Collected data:

=-=-=

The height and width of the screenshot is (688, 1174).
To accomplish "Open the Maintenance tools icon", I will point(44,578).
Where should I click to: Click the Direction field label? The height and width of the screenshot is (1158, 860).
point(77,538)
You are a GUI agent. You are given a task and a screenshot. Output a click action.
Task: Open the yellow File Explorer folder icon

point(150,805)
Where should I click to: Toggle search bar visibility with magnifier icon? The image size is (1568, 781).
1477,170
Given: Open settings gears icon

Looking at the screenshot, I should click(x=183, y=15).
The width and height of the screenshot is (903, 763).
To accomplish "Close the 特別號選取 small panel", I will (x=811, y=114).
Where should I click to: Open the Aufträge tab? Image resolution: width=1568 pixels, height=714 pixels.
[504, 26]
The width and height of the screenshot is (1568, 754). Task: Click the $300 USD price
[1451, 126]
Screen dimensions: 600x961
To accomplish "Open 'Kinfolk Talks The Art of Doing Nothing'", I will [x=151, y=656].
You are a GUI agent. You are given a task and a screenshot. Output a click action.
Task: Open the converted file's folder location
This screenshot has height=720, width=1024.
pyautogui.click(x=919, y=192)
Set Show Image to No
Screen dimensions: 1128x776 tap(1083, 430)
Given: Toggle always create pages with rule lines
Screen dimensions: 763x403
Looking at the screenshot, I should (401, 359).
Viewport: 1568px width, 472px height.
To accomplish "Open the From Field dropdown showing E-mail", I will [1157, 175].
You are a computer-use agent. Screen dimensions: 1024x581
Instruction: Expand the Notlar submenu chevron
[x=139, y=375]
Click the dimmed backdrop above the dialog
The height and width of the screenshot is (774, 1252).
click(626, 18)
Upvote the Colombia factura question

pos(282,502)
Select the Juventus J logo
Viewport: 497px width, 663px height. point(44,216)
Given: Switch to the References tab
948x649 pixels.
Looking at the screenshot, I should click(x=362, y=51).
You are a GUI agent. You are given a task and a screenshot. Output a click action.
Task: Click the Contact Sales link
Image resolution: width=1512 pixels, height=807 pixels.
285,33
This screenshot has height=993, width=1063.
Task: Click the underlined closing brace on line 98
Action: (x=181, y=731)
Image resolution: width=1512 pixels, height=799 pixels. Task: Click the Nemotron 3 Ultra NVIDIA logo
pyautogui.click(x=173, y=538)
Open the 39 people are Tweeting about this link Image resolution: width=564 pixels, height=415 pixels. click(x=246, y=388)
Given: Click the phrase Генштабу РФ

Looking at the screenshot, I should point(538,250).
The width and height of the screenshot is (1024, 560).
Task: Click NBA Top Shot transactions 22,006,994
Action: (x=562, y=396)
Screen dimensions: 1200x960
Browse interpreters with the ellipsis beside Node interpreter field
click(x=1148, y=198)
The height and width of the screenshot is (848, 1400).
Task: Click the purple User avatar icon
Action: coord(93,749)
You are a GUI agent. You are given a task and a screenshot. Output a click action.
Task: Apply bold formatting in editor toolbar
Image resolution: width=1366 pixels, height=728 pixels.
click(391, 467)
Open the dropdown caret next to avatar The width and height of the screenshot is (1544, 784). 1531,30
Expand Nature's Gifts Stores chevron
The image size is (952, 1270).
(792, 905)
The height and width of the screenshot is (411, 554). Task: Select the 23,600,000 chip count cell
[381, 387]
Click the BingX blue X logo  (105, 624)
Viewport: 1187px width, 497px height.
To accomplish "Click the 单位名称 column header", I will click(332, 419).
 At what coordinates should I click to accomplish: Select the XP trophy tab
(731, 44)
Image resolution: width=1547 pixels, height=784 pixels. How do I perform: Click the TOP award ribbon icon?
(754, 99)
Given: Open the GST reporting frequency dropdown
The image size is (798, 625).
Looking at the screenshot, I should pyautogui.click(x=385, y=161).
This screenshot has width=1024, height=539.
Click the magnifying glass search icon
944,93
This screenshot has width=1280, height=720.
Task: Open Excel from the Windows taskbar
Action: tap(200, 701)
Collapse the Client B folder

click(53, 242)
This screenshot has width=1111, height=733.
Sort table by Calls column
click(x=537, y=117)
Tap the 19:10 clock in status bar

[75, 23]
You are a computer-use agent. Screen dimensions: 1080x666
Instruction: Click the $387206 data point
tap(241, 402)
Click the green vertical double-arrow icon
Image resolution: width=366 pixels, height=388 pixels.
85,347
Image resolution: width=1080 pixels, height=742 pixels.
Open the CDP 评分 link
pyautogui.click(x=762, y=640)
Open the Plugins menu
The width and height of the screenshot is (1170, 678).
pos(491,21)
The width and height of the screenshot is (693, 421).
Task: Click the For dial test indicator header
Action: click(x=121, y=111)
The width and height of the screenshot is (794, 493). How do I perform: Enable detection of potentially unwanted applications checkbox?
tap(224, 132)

=-=-=

Required work: Write out all of the records word for word.

Expected answer:
The height and width of the screenshot is (688, 1174).
To accomplish "Open the Maintenance tools icon", I will point(44,578).
Where should I click to: Click the Direction field label? The height and width of the screenshot is (1158, 860).
point(77,538)
You are a GUI agent. You are given a task and a screenshot. Output a click action.
Task: Open the yellow File Explorer folder icon

point(150,805)
Where should I click to: Toggle search bar visibility with magnifier icon? The image size is (1568, 781).
1477,170
Given: Open settings gears icon

Looking at the screenshot, I should click(x=183, y=15).
The width and height of the screenshot is (903, 763).
To accomplish "Close the 特別號選取 small panel", I will (x=811, y=114).
Where should I click to: Open the Aufträge tab? Image resolution: width=1568 pixels, height=714 pixels.
[504, 26]
The width and height of the screenshot is (1568, 754). Task: Click the $300 USD price
[1451, 126]
Screen dimensions: 600x961
To accomplish "Open 'Kinfolk Talks The Art of Doing Nothing'", I will [x=151, y=656].
You are a GUI agent. You are given a task and a screenshot. Output a click action.
Task: Open the converted file's folder location
This screenshot has height=720, width=1024.
pyautogui.click(x=919, y=192)
Set Show Image to No
Screen dimensions: 1128x776 tap(1083, 430)
Given: Toggle always create pages with rule lines
Screen dimensions: 763x403
Looking at the screenshot, I should (401, 359).
Viewport: 1568px width, 472px height.
To accomplish "Open the From Field dropdown showing E-mail", I will [1157, 175].
You are a computer-use agent. Screen dimensions: 1024x581
Instruction: Expand the Notlar submenu chevron
[x=139, y=375]
Click the dimmed backdrop above the dialog
The height and width of the screenshot is (774, 1252).
click(626, 18)
Upvote the Colombia factura question

pos(282,502)
Select the Juventus J logo
Viewport: 497px width, 663px height. point(44,216)
Given: Switch to the References tab
948x649 pixels.
Looking at the screenshot, I should click(x=362, y=51).
You are a GUI agent. You are given a task and a screenshot. Output a click action.
Task: Click the Contact Sales link
Image resolution: width=1512 pixels, height=807 pixels.
285,33
This screenshot has height=993, width=1063.
Task: Click the underlined closing brace on line 98
Action: (x=181, y=731)
Image resolution: width=1512 pixels, height=799 pixels. Task: Click the Nemotron 3 Ultra NVIDIA logo
pyautogui.click(x=173, y=538)
Open the 39 people are Tweeting about this link Image resolution: width=564 pixels, height=415 pixels. click(x=246, y=388)
Given: Click the phrase Генштабу РФ

Looking at the screenshot, I should point(538,250).
The width and height of the screenshot is (1024, 560).
Task: Click NBA Top Shot transactions 22,006,994
Action: (x=562, y=396)
Screen dimensions: 1200x960
Browse interpreters with the ellipsis beside Node interpreter field
click(x=1148, y=198)
The height and width of the screenshot is (848, 1400).
Task: Click the purple User avatar icon
Action: coord(93,749)
You are a GUI agent. You are given a task and a screenshot. Output a click action.
Task: Apply bold formatting in editor toolbar
Image resolution: width=1366 pixels, height=728 pixels.
click(391, 467)
Open the dropdown caret next to avatar The width and height of the screenshot is (1544, 784). 1531,30
Expand Nature's Gifts Stores chevron
The image size is (952, 1270).
(792, 905)
The height and width of the screenshot is (411, 554). Task: Select the 23,600,000 chip count cell
[381, 387]
Click the BingX blue X logo  (105, 624)
Viewport: 1187px width, 497px height.
To accomplish "Click the 单位名称 column header", I will click(332, 419).
 At what coordinates should I click to accomplish: Select the XP trophy tab
(731, 44)
Image resolution: width=1547 pixels, height=784 pixels. How do I perform: Click the TOP award ribbon icon?
(754, 99)
Given: Open the GST reporting frequency dropdown
The image size is (798, 625).
Looking at the screenshot, I should pyautogui.click(x=385, y=161).
This screenshot has width=1024, height=539.
Click the magnifying glass search icon
944,93
This screenshot has width=1280, height=720.
Task: Open Excel from the Windows taskbar
Action: tap(200, 701)
Collapse the Client B folder

click(53, 242)
This screenshot has width=1111, height=733.
Sort table by Calls column
click(x=537, y=117)
Tap the 19:10 clock in status bar

[75, 23]
You are a computer-use agent. Screen dimensions: 1080x666
Instruction: Click the $387206 data point
tap(241, 402)
Click the green vertical double-arrow icon
Image resolution: width=366 pixels, height=388 pixels.
85,347
Image resolution: width=1080 pixels, height=742 pixels.
Open the CDP 评分 link
pyautogui.click(x=762, y=640)
Open the Plugins menu
The width and height of the screenshot is (1170, 678).
pos(491,21)
The width and height of the screenshot is (693, 421).
Task: Click the For dial test indicator header
Action: click(x=121, y=111)
The width and height of the screenshot is (794, 493). How do I perform: Enable detection of potentially unwanted applications checkbox?
tap(224, 132)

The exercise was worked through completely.